══ Extracted data ══

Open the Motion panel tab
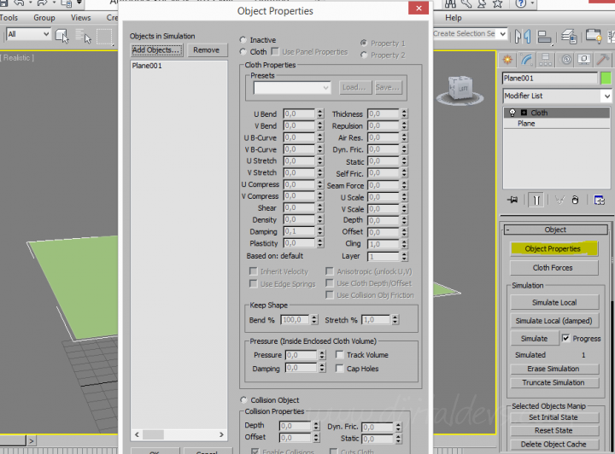This screenshot has width=615, height=454. 565,60
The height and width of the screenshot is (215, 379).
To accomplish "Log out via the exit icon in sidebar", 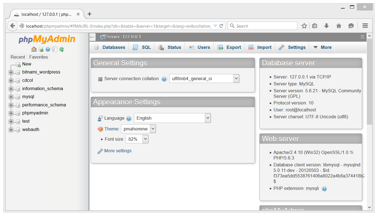I will tap(41, 49).
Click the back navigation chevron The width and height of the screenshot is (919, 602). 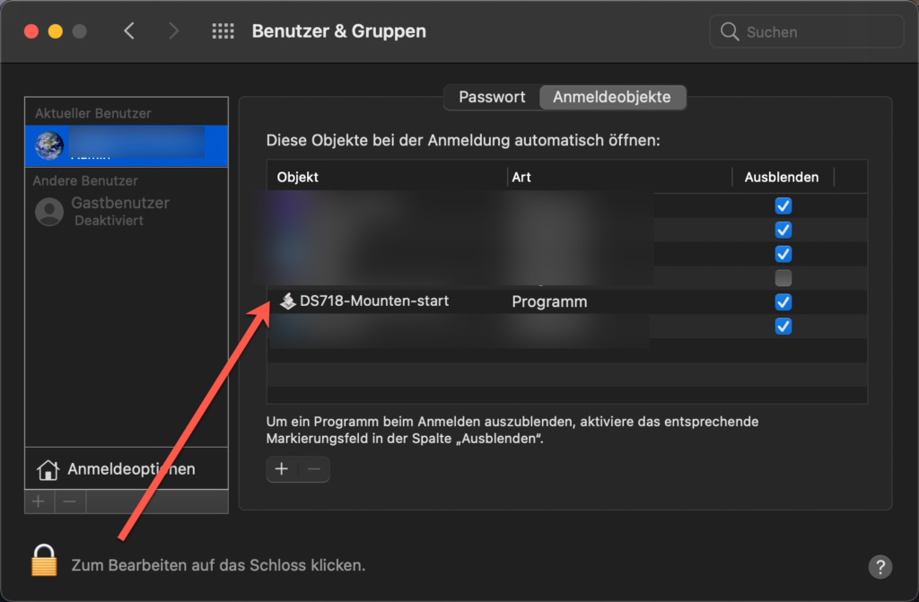[x=129, y=30]
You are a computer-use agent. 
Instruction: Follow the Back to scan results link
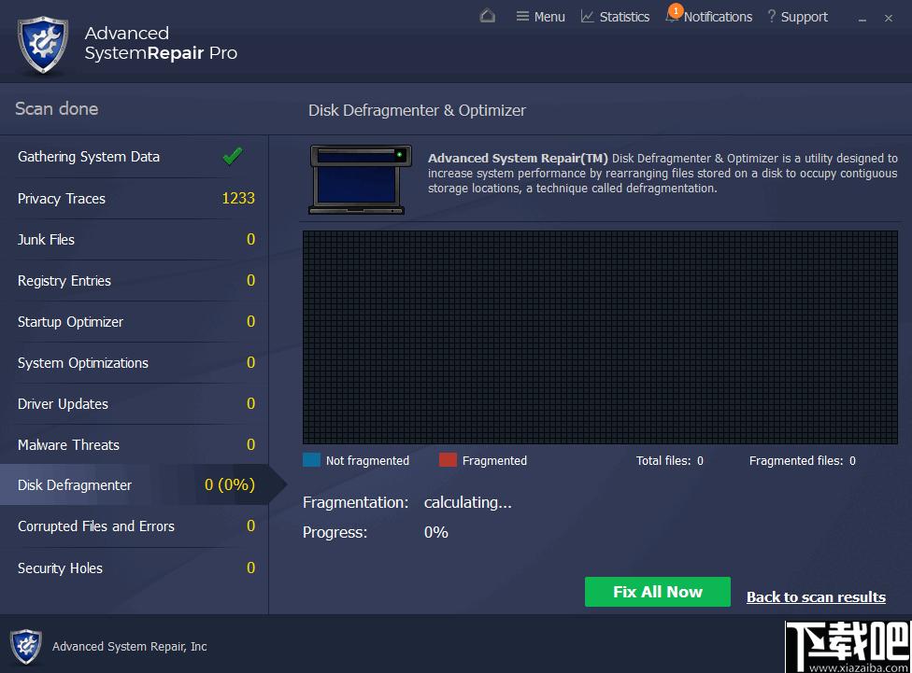[x=816, y=596]
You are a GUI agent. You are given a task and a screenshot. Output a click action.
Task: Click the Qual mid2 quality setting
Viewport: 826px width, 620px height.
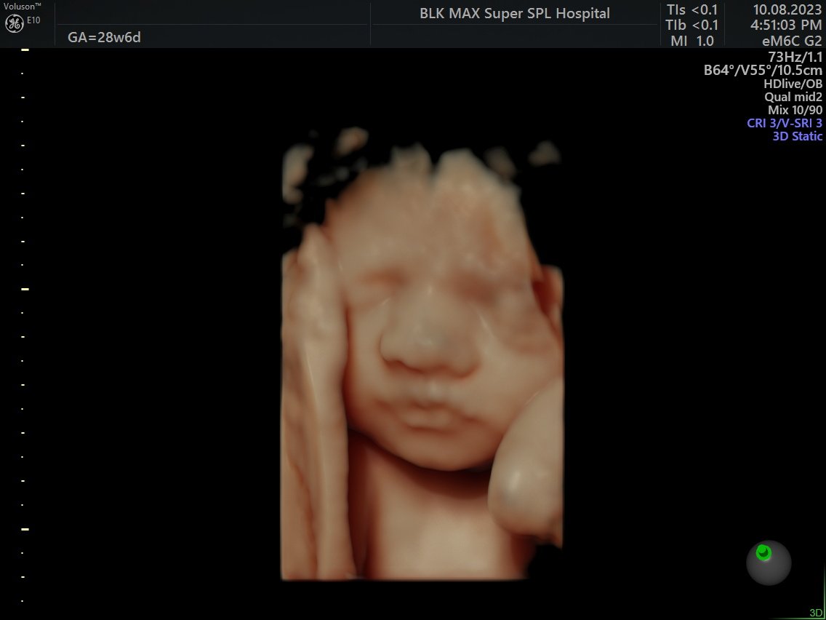[793, 97]
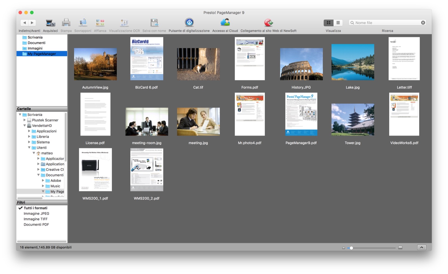Image resolution: width=448 pixels, height=274 pixels.
Task: Select the Documenti folder in the top list
Action: (36, 43)
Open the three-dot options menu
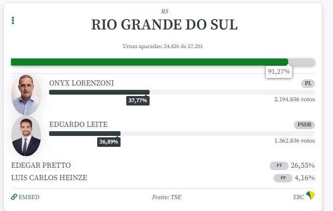 13,20
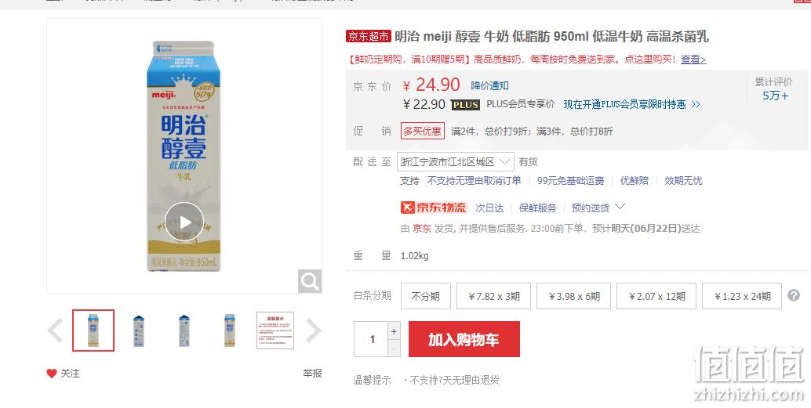Viewport: 811px width, 408px height.
Task: Choose the ¥1.23 x 24期 installment plan
Action: [x=742, y=296]
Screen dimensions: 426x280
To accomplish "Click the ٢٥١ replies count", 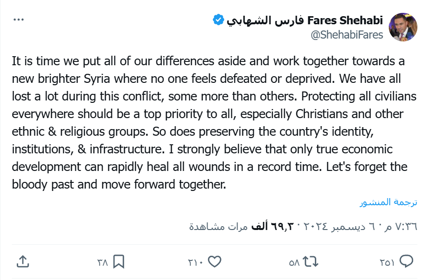I will coord(387,262).

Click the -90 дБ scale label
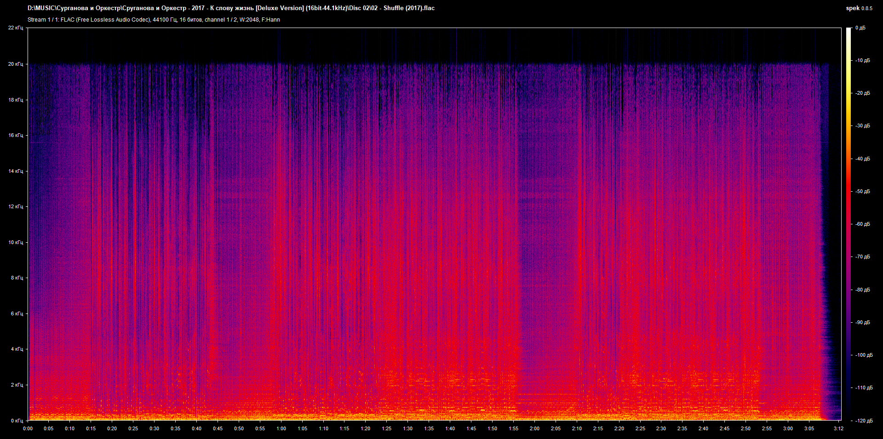[862, 323]
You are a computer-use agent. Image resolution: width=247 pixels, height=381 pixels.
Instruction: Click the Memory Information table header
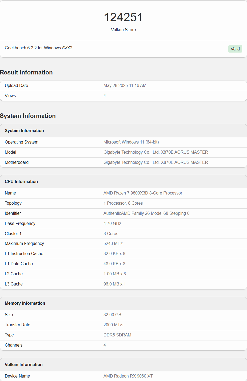click(25, 303)
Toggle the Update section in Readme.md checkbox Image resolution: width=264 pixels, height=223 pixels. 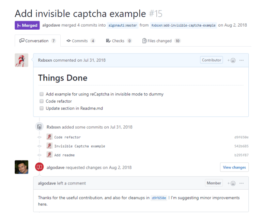(x=42, y=108)
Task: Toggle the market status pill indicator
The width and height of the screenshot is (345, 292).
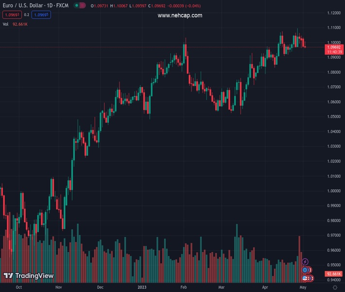Action: [x=80, y=5]
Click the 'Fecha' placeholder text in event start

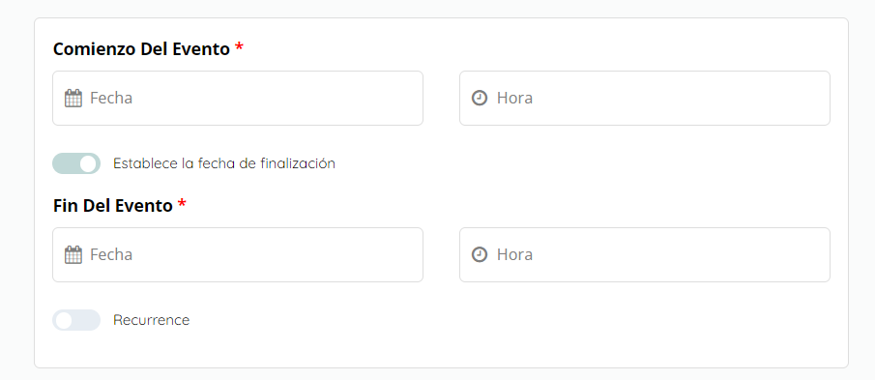point(111,99)
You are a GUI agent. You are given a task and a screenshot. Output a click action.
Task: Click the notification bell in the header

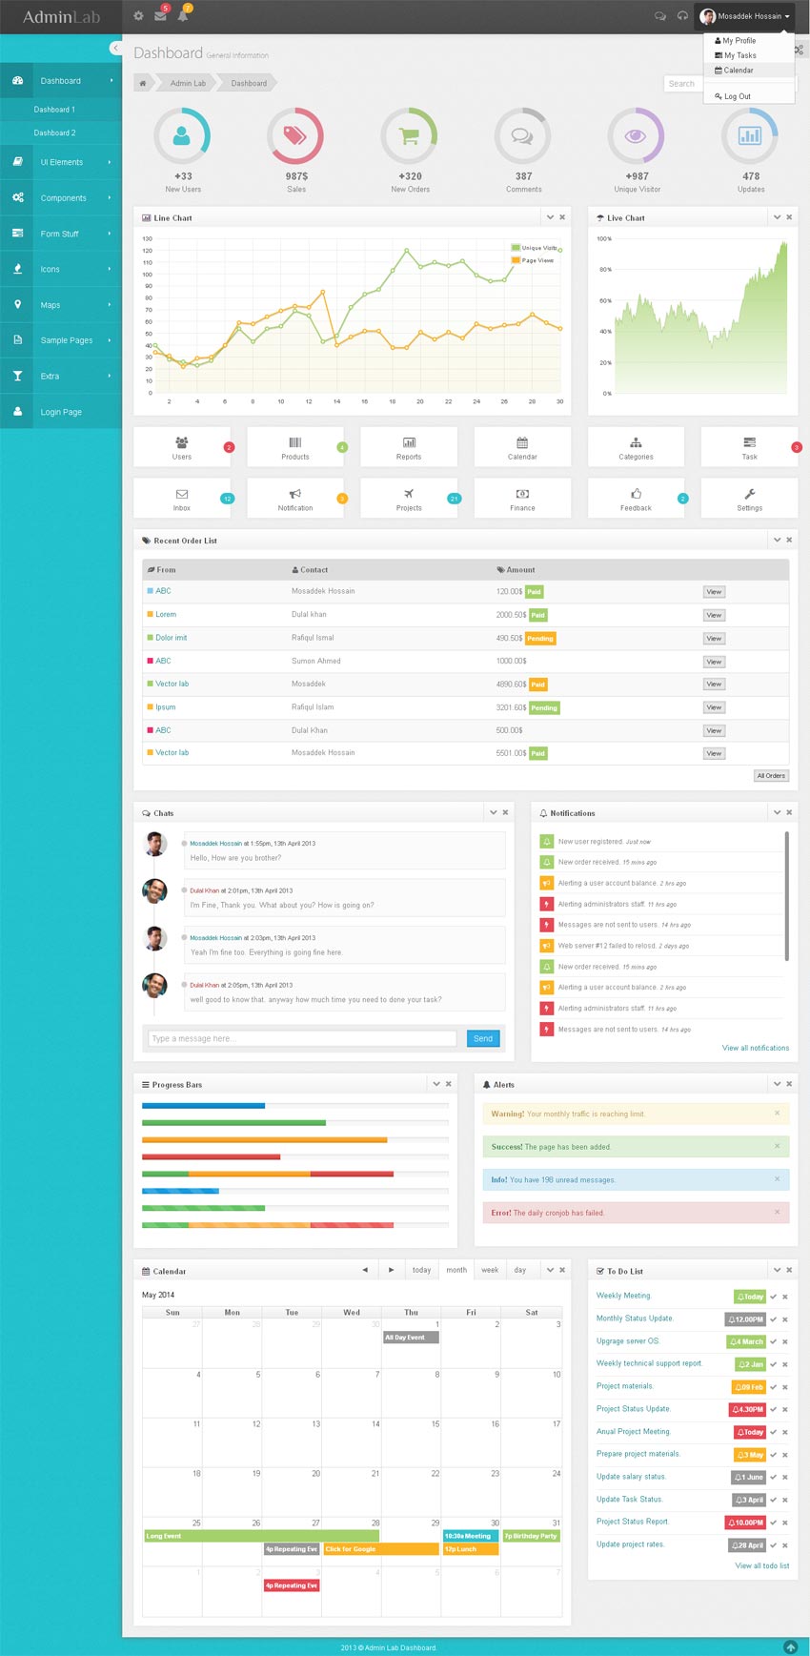182,16
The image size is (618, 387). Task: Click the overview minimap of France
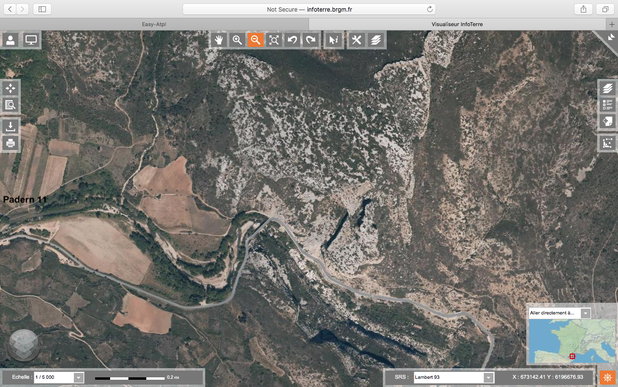click(x=570, y=341)
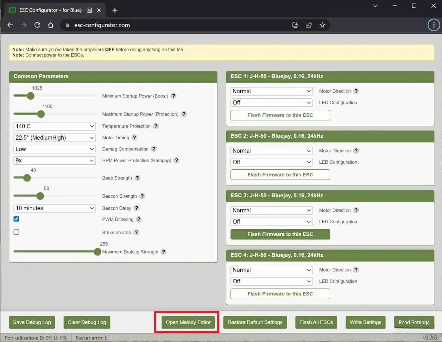The height and width of the screenshot is (342, 442).
Task: Open a new browser tab
Action: [x=115, y=10]
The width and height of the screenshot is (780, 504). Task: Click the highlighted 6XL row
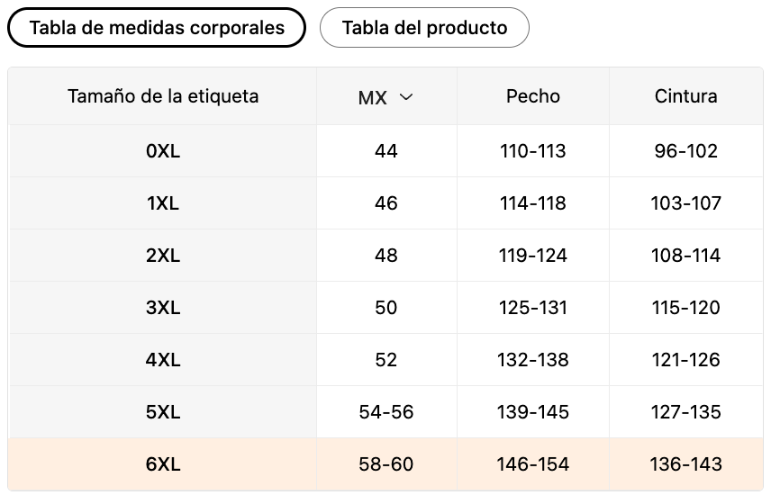pyautogui.click(x=163, y=464)
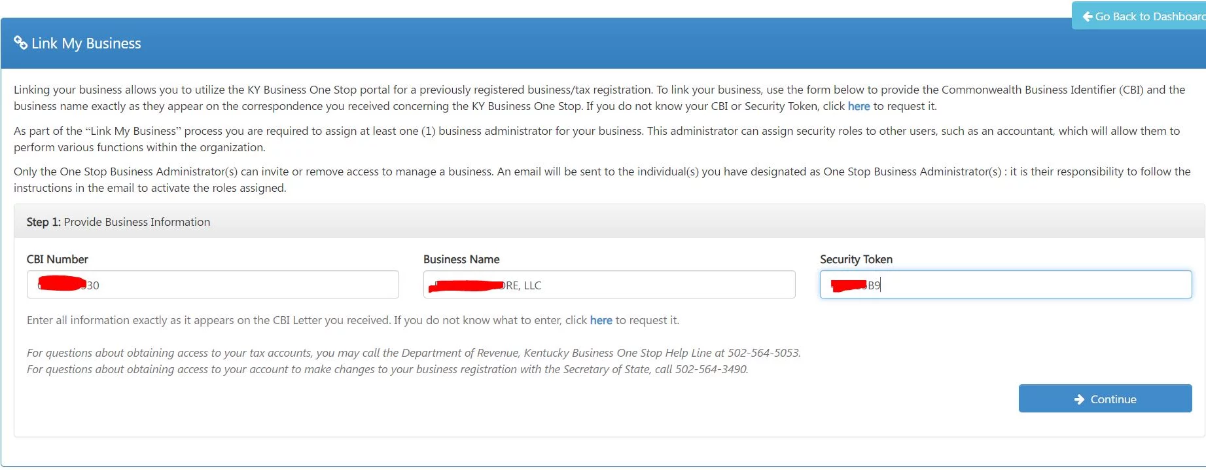The height and width of the screenshot is (470, 1206).
Task: Click the Department of Revenue help line text
Action: coord(414,353)
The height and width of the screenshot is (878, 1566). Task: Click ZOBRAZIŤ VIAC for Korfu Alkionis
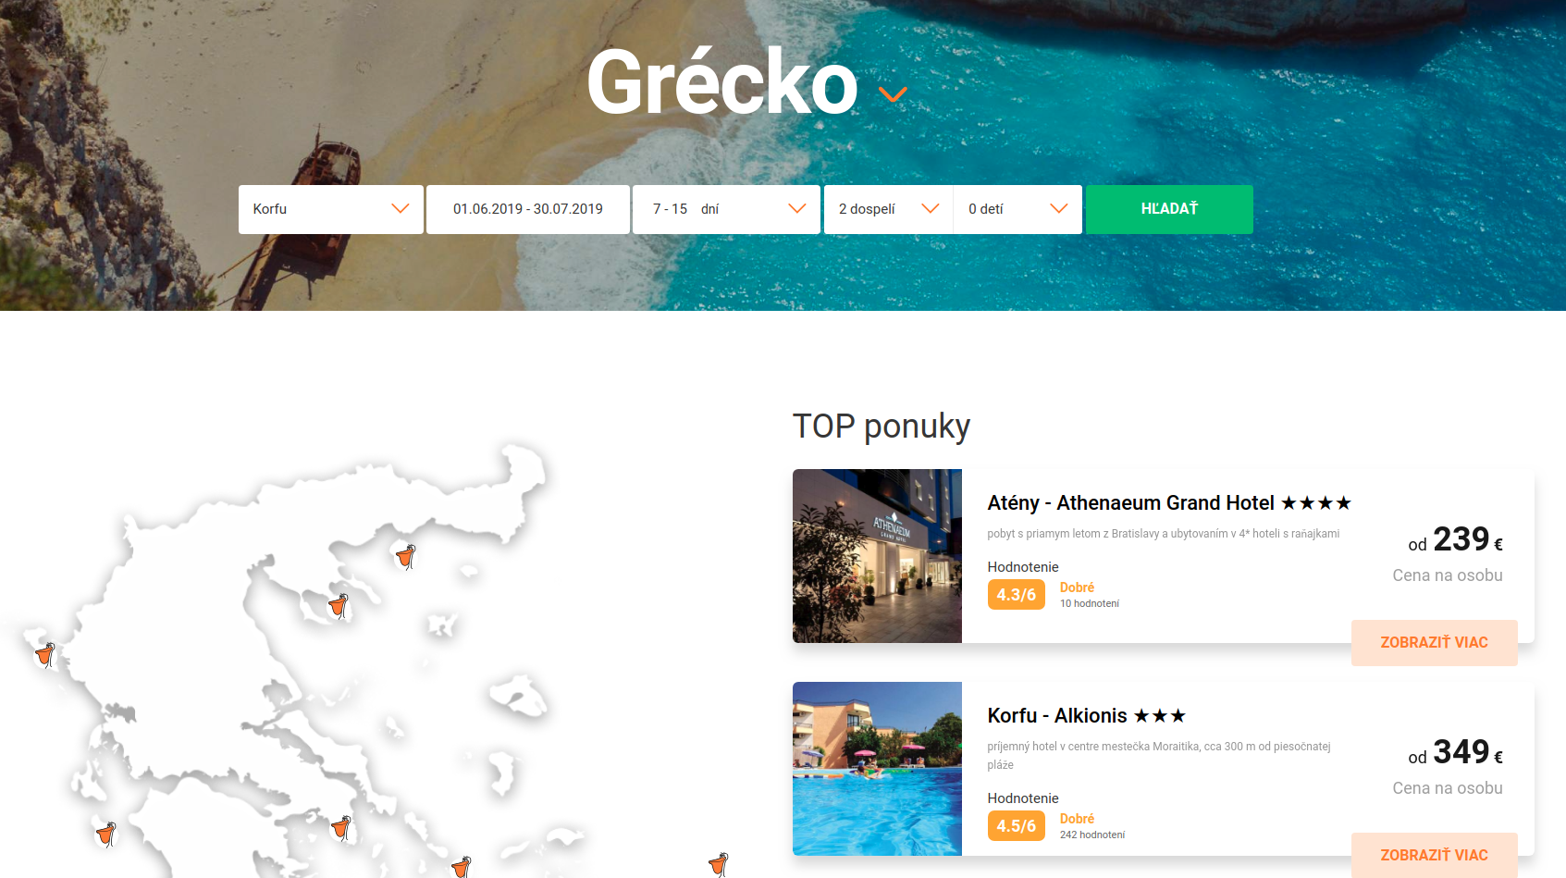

═══

• **Exercise**:
Report back each line in the material above that contains the string "computer".

• **The completed task**:
You are a computer-use agent. 
You are a computer-use agent. Image resolution: width=247 pixels, height=381 pixels.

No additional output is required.